LionAid - Doing things differently
A new approach is clearly needed, and LionAid is committed to identifying solutions that WILL make a difference. We have identified the following priorities:
- Educate the general public as to what is actually happening to our top African predator; there remains an overall high degree of unawareness of the huge decline of lions and contributory causes.
- Convince the UK Government and the EU to effect a ban on the importation of lion trophies and indeed all lion products. While the UK only imports a small percentage of the total trophy lions shot, Spain, France, and Germany together imported 120 trophies per year between 2000 and 2009. The USA might be the largest importer of lion trophies, but European nations are strong contributors to lion declines especially in western Africa.
- Conduct meetings to speed progress towards an import ban with UK/EU Member State parliamentarians, Members of European Parliament, the European Parliament Intergroup on Animal Welfare and Conservation, the Associated Parliamentary Group on Animal Welfare (UK), and the EC Commissioner for Environment.
- Bring African lions on the agenda of the EC Wildlife Trade Regulation Scientific Review Group to evaluate their status given current trade offtake. This is especially urgent for central and western African lions that are genetically distinct, occur in small and scattered populations, are declining at a rapid rate ... but still are trophy hunted.
- Work together with our growing list of conservation NGO partners to jointly push forward LionAid initiatives.

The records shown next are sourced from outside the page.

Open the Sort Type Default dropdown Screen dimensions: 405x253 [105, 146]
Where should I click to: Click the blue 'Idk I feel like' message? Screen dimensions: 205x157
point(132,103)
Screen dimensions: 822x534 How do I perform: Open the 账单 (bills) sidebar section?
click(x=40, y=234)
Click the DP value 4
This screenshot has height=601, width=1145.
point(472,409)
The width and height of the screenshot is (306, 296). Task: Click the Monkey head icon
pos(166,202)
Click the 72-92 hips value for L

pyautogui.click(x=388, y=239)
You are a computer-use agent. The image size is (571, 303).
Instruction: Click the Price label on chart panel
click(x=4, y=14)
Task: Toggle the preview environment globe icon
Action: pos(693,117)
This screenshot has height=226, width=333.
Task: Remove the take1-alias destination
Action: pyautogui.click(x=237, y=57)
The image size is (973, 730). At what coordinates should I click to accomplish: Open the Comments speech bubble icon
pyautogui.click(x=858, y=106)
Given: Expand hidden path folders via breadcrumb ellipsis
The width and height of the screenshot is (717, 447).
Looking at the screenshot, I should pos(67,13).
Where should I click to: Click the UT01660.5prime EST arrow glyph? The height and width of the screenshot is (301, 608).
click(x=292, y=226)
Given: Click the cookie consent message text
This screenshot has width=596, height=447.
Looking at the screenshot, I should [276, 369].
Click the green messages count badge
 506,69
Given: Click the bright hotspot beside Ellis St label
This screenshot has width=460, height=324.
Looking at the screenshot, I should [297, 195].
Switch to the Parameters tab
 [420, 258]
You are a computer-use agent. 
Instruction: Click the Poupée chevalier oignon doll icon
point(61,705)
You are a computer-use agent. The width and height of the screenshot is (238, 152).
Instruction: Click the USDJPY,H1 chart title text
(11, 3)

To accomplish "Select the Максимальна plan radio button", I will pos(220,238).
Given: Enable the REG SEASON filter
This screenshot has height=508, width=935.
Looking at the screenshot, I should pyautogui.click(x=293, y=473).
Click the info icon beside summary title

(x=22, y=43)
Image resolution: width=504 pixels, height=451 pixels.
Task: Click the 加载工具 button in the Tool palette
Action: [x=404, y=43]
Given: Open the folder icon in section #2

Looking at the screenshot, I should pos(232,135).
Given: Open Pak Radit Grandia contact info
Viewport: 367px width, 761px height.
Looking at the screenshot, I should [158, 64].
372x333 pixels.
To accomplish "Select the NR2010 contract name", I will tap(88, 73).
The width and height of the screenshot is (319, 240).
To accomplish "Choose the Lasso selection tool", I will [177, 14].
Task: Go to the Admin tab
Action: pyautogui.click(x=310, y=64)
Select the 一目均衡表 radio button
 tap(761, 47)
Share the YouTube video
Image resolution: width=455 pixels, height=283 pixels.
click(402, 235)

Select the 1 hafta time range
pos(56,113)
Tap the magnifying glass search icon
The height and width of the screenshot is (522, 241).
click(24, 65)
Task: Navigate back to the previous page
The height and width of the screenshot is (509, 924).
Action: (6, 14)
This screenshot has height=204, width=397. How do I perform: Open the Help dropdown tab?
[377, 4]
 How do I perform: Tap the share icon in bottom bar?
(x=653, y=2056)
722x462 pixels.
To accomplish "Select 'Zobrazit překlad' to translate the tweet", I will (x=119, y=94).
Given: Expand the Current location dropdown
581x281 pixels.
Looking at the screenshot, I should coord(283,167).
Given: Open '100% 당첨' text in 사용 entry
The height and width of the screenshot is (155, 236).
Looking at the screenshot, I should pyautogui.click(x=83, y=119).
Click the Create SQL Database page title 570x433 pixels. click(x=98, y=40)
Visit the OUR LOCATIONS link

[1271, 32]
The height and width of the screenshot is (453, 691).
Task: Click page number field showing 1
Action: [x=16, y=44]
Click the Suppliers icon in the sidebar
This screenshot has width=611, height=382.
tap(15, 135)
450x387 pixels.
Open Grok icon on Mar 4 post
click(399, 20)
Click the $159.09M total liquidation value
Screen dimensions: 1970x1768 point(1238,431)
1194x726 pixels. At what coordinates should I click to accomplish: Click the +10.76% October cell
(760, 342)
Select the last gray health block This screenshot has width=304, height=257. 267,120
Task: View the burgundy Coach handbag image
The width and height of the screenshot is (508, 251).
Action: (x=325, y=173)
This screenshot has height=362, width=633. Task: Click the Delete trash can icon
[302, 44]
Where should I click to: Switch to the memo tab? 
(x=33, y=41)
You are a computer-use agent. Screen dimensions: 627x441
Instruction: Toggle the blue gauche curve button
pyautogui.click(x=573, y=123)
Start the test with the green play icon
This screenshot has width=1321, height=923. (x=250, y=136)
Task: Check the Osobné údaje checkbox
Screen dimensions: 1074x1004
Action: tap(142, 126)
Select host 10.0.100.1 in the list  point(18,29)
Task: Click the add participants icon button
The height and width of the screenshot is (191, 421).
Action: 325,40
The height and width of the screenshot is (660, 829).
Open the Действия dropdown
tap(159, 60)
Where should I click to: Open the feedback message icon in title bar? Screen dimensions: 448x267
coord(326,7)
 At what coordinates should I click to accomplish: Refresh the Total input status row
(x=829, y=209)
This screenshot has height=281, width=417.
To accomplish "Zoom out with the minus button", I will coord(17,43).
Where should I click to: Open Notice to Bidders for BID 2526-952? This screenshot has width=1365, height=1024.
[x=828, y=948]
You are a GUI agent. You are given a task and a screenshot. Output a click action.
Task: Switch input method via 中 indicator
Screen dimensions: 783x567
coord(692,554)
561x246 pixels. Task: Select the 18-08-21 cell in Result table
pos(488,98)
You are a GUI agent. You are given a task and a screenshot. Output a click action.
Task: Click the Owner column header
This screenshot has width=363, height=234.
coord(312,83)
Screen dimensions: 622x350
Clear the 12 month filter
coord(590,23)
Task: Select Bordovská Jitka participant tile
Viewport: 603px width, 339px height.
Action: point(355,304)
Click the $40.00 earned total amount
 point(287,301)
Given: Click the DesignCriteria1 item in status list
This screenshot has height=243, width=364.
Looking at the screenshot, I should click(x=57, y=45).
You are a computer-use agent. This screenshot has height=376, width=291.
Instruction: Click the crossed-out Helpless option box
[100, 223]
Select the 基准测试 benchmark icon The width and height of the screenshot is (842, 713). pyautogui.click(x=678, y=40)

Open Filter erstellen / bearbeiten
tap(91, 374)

- Urge the IUCN to officially list central and western African lions as "regionally endangered". The IUCN Red List currently refers to a 2004 publication that mentions these lions as such, but no definitive listing has resulted.
- Accord the African lion "World Heritage Species" status with UNESCO. The Great Apes already have this status, and as lions occupy a highly important status within great diversity of cultures, all the UNESCO requirements are met.